[Exercise data Boundary: Start]

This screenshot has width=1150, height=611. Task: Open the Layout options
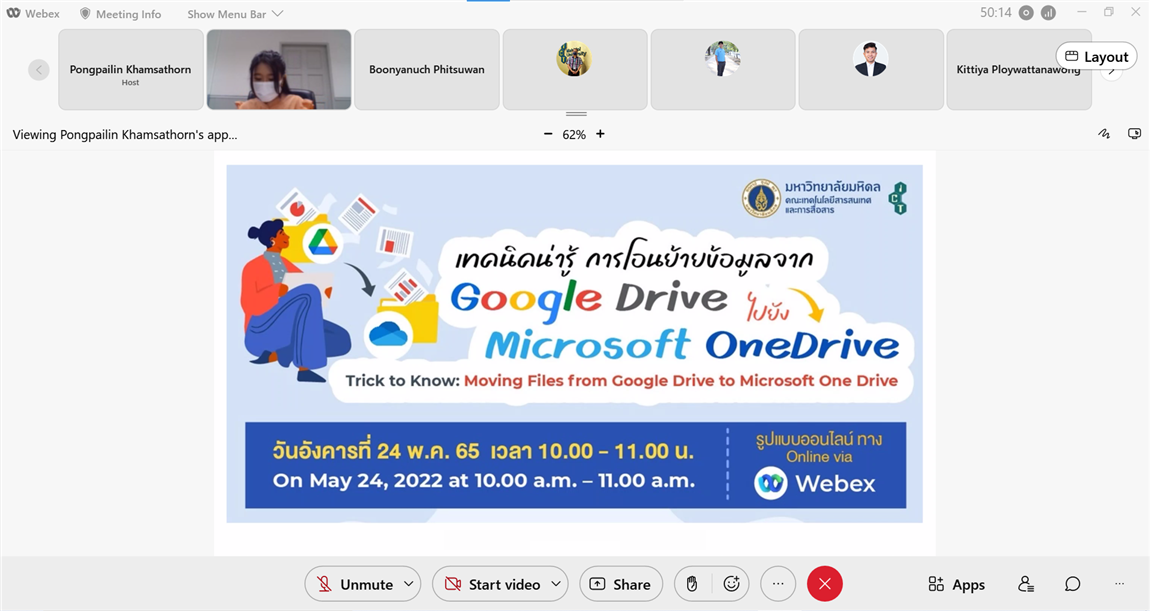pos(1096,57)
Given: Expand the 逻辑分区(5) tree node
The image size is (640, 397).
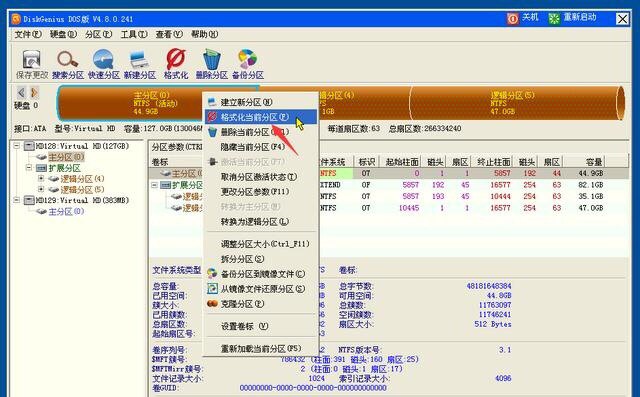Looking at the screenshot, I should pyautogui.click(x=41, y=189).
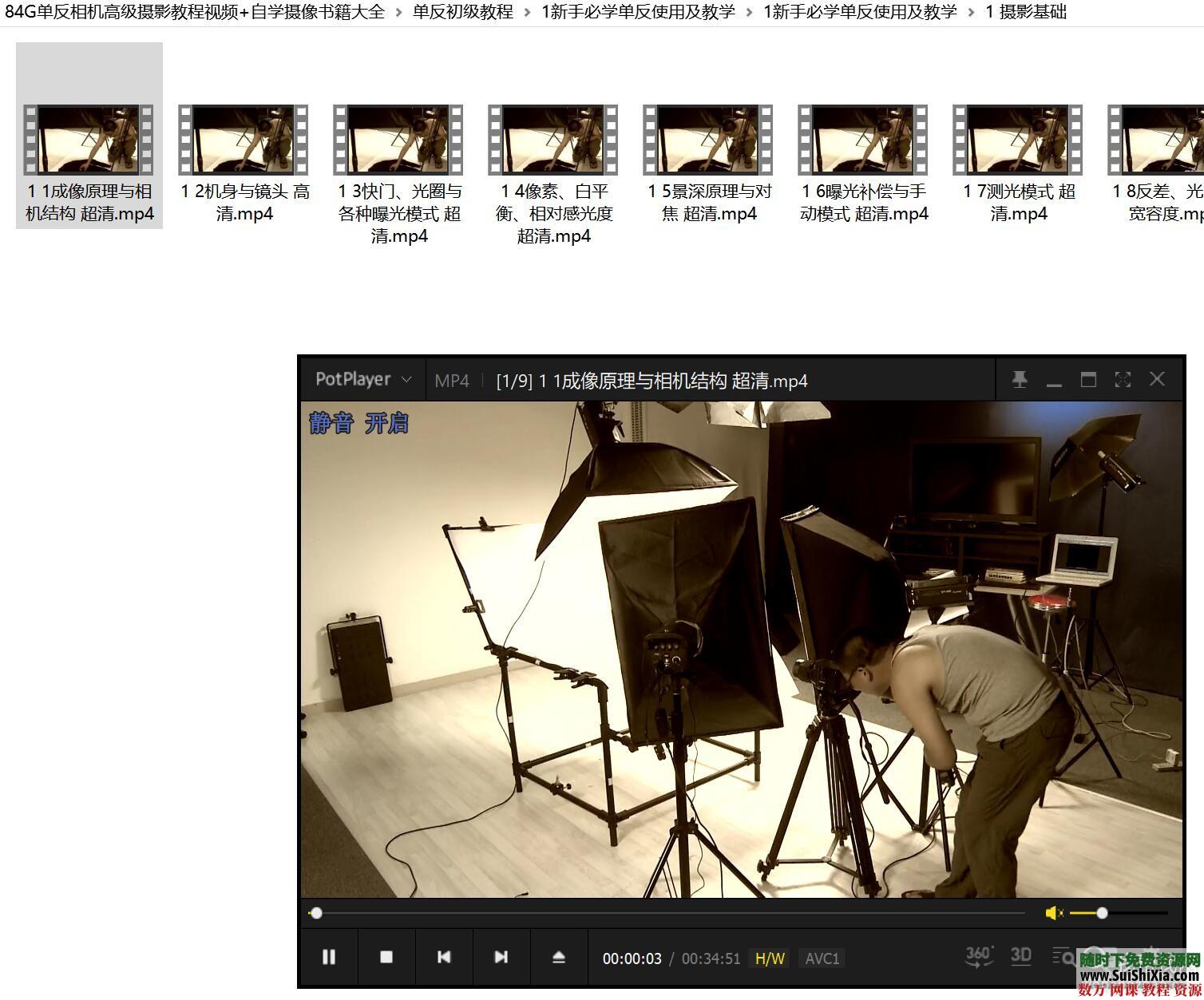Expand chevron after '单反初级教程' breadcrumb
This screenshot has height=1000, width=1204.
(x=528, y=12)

[Exercise data Boundary: End]

**Your objective:**
Your answer should be an exact copy of the entries above, with no images included.

**Written answer:**
This screenshot has width=1150, height=611. Task: Open the Layout options
pos(1096,57)
Given: Expand the 逻辑分区(5) tree node
The image size is (640, 397).
Looking at the screenshot, I should pyautogui.click(x=41, y=189).
Expand chevron after '单反初级教程' breadcrumb
This screenshot has height=1000, width=1204.
(x=528, y=12)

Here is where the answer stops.